Friday, 30 April 2010

Forever and ever together

In the weary muscles of your arm,
there my head lays
where it can reach me no harm
that's what my heart says.

I would trade everything for you,
so you wouldn't ever have to die
I would give my life for yours
between us there is no lie.

My heavy heart is in anguish
with so much fear of losing you
before we can get together forever.

I hope we don't feel it vanish
while our love is still true
I can't say goodbye to you ever.

Wednesday, 28 April 2010

Tattoo

I want to stay in your body
as a tattoo to remind you
of who we are
and give you strength
to carry on
with who you want to be.

And to perpetuate myself
as your slave
that you try to drag and push and pull
but I remain in your maze.

Playing on your back
as a swirling ballerina
that kind of gets you high,
or a dolphin or a boat,
an anchor in your marina,
or maybe I'll just be the cross,
heavy to bare on your feet,
that carves your meat,
deep inside, as your boss.


In the end, I'll be the scars,
that scribble your body
and remain behind bars,
while you go out with some hottie
and I weigh in your arms and back and forth
but you don't feel them.

Wednesday, 21 April 2010

Home is where the heart is.

Why do you all go precisely to the places where temptation to fall is custom-made for you?

The first times seem like heaven, a bliss to forget all your past and memories, pretend you're someone else, starting all over.

But soon enough you won't be able to continue, to linger sustaining your false new world.


I'm always the one holding the camera, I'm always the one who takes your picture.

Thoughts and memories that you forgot for some time, come to chase you again in the blink of the night.

He who has skeletons in the closet, is just like a snail, can't run away fast enough to forget them because they're all making weight on your back and leaving behind a track of who you really are.
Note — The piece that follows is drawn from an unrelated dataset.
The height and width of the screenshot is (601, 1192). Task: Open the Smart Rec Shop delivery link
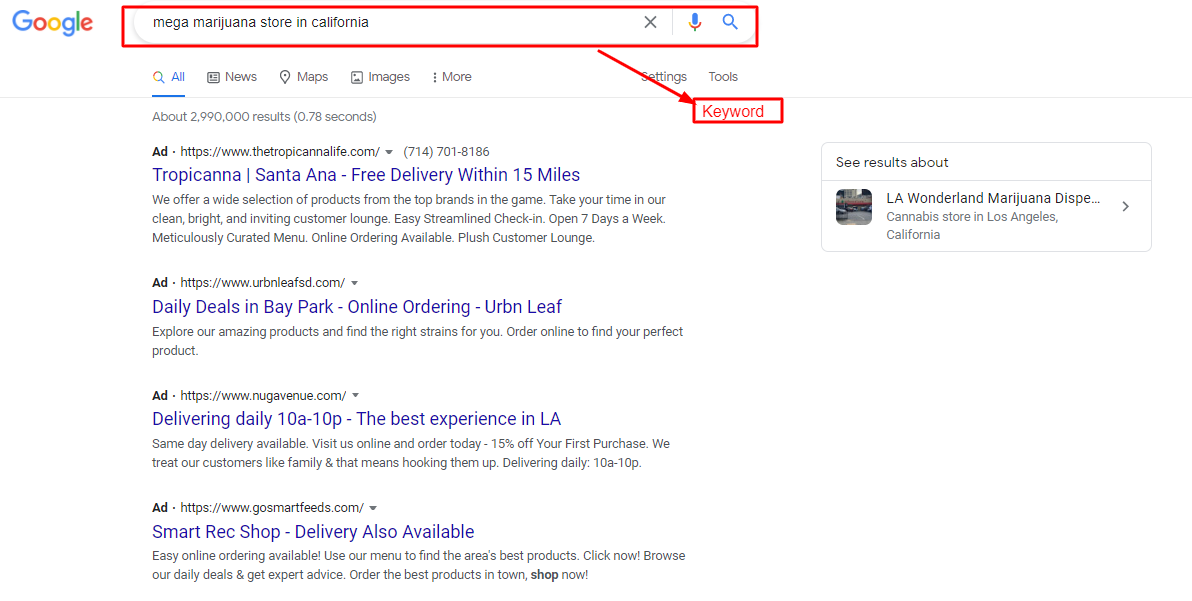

How can you go away, far away, from where the confort of love and protection is? If you have them, why try to get them somewhere else? Will you grow in the jump that you make into the world? I hope you do.

Tuesday, 13 April 2010

Grudge by Alanis Morissette

Fourteen years
Thirty minutes
Fifteen seconds I've
Held this grudge

Eleven songs
Four full journals
Thoughts of punishment
I've expended

Not in contact
Not a letter
Such communication
Telepathic
You've been vilified
Used as fodder
You deserve a piece
Of every record

But who's it hurting now?
Who's the one that's stuck?
Who's it torturing now
With an antique knot in her stomach?

I want to be big and let go
Of this grudge that's grown old
All this time I've not known
How to rest this bygone
I wanna be soft and resolved
Clean of slate and released
I wanna forgive for the both of us

Like an abandoned house
Dusty covered
Furniture
Still intact
If I visit it now
Will I simply re-live it
Somehow gratuitous

But who's still aching now?
Who's tired of her own voice?
Who is it weighing down
With no gift from time of said healing

I want to be big and let go
Of this grudge that's grown old
All this time I've not known
How to rest this bygone
I wanna be soft and resolved
Clean of slate and released
I wanna forgive for the both of us

Maybe as I cut the cord
Veils will lift from my eyes
Maybe as I lay this to rest
Dead weight off my shoulders will rise

Here I sit
Much determined
Ever ill-equipped
To draw this curtain
How this has entertained
Validated
And has served me well
Ever the victim

But who's done whining now?
Who's ready to put down
This load I've carried longer than I had cared to remember

I want to be big and let go
Of this grudge that's grown old
For the life of me I've not known
How to rest this bygone
I wanna be soft and resolved
Clean of slate and released
I wanna forgive for the both of us.

Tuesday, 6 April 2010

Unforgiven

I have missed you all these years
but I couldn't tell you
I have loved and suffered for you
but I couldn't scream it out.
You had asked me to love you without you
as you loved me without me.
It sounds easy, carries no worries
but it's all a lie, as we make up stories
to prevent us from crashing, and die.

Lost and unforgiven we roam the Earth;
our love is a vivid memory, past,
but carved in a stone.
There is no chance for us,
though we'll always be together in a beach
walking on the sand,
we won't ever be each other again.
I remember you now & then
and I miss the times
when we could call each other "Friend".

Saturday, 3 April 2010

everybody thinks I'm strange

I wake up late in the afternoon
and everybody thinks I'm strange
I know my head is on the moon
and I'm always in a circle of change.

Sometimes I speak my mind
but that's really quite rare
because I notice what others find
in who they might think I am.

You might say I don't like people
but that is not quite the truth
just because I'm stuck in my room
lying doesn't make it more smooth.

Everybody thinks I act weird enough
to fill the criteria of mental craziness
I guess no one bothers to know me well
before they send me straight to hell.